- [Extracted data entries]:
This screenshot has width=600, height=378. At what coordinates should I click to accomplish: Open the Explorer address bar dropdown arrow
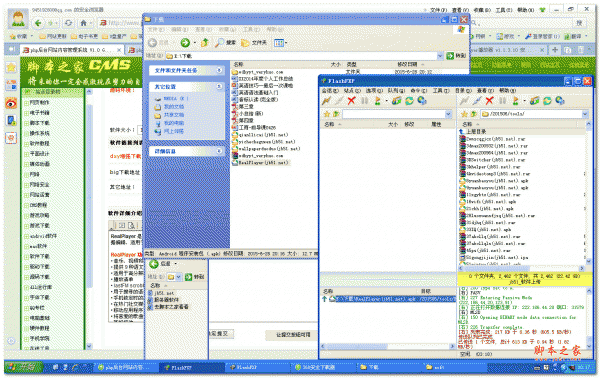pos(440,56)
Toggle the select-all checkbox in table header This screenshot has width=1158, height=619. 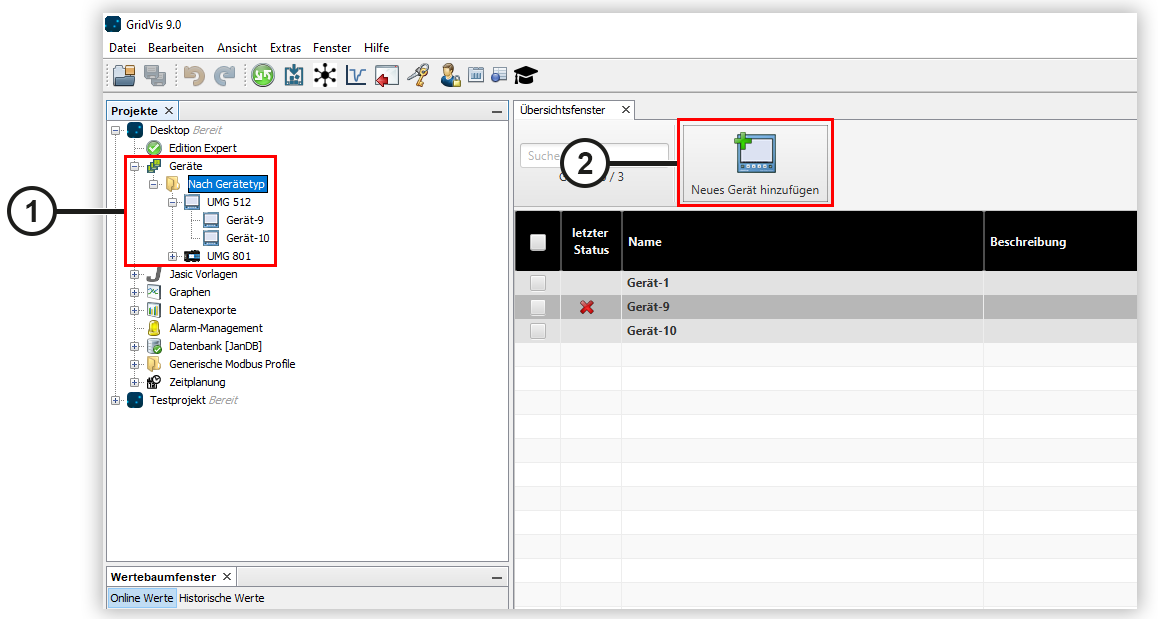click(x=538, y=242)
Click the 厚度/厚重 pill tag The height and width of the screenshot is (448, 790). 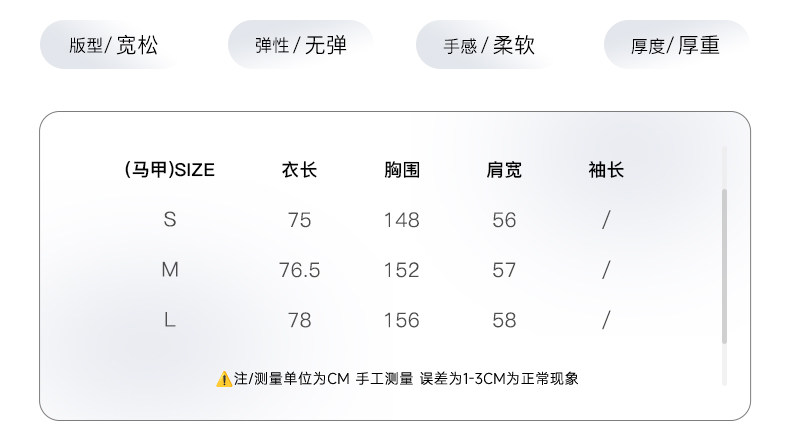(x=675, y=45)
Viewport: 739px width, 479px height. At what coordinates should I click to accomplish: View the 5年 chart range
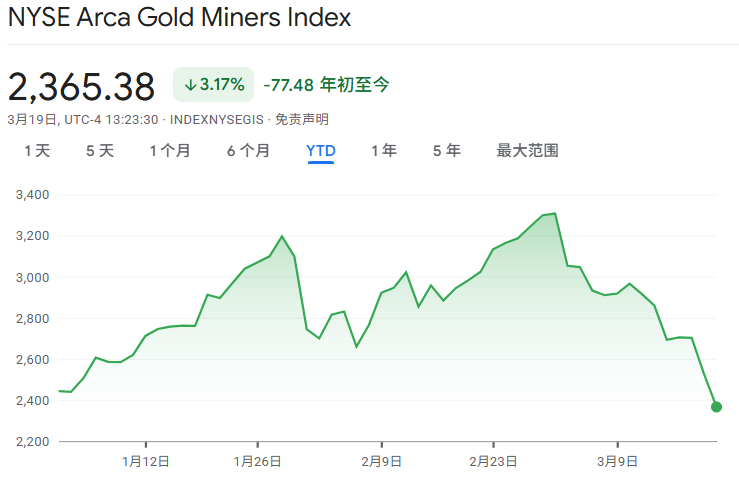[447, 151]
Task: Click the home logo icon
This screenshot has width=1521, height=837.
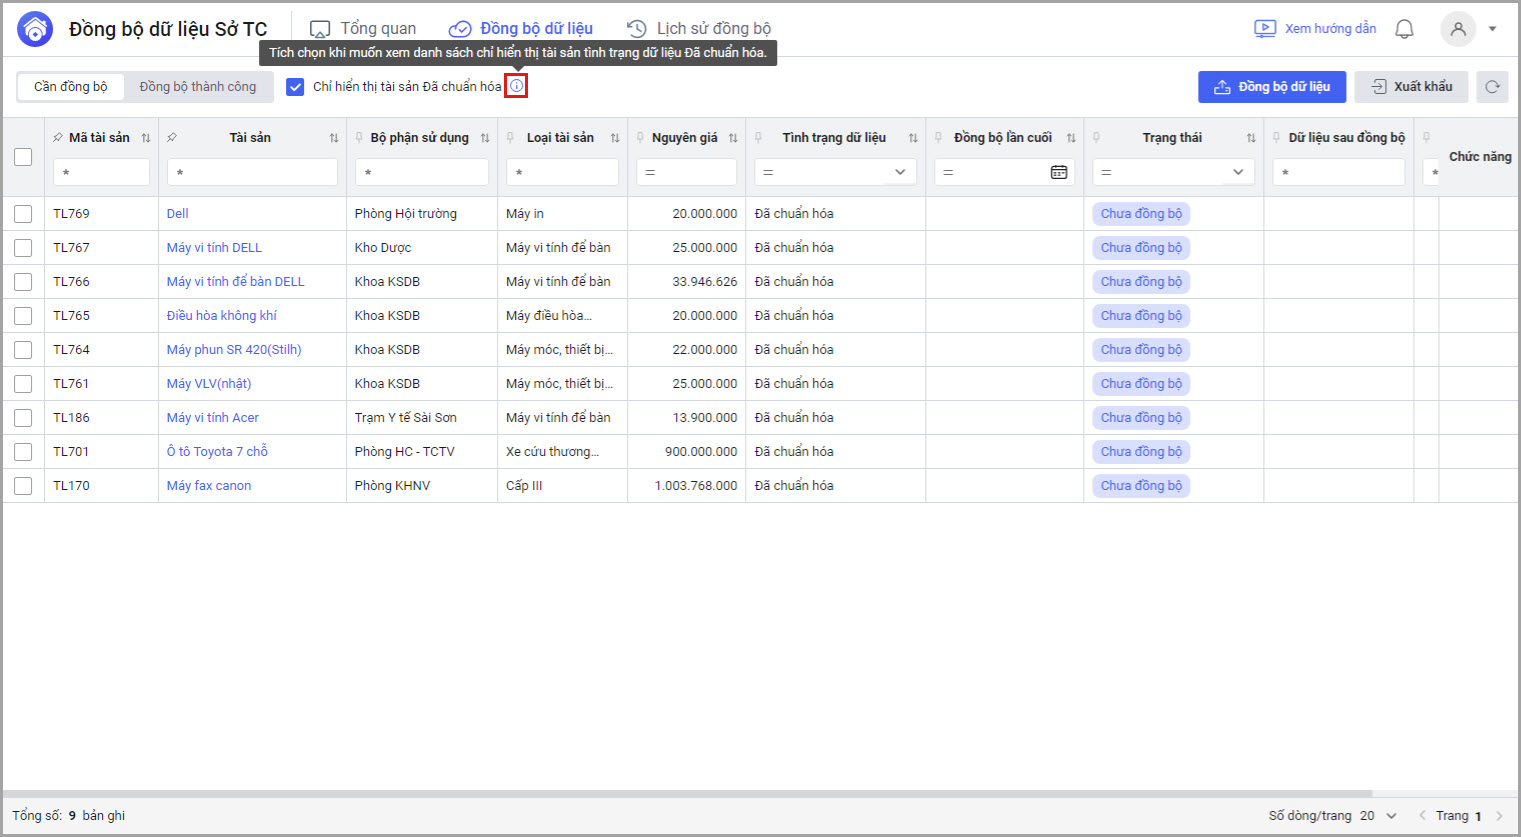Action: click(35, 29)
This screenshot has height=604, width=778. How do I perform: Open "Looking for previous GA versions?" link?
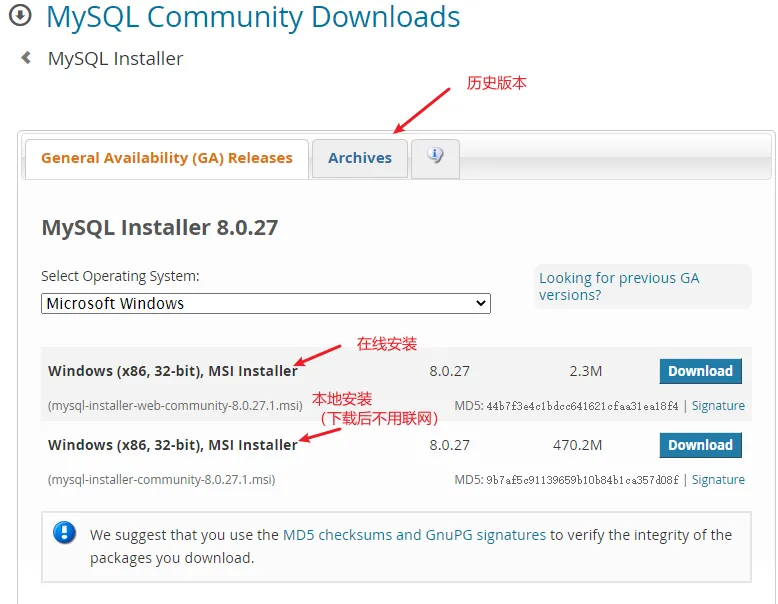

- [PROBLEM STATEMENT]: Only the lines from the one containing "Task: Click the home logo icon" through the final line of the records should be transcribed, exactly and with no pictures.

- [REPLY TO THE EXERCISE]:
Task: Click the home logo icon
This screenshot has width=1521, height=837.
Action: click(35, 29)
This screenshot has height=604, width=778. How do I perform: Open "Looking for previous GA versions?" link?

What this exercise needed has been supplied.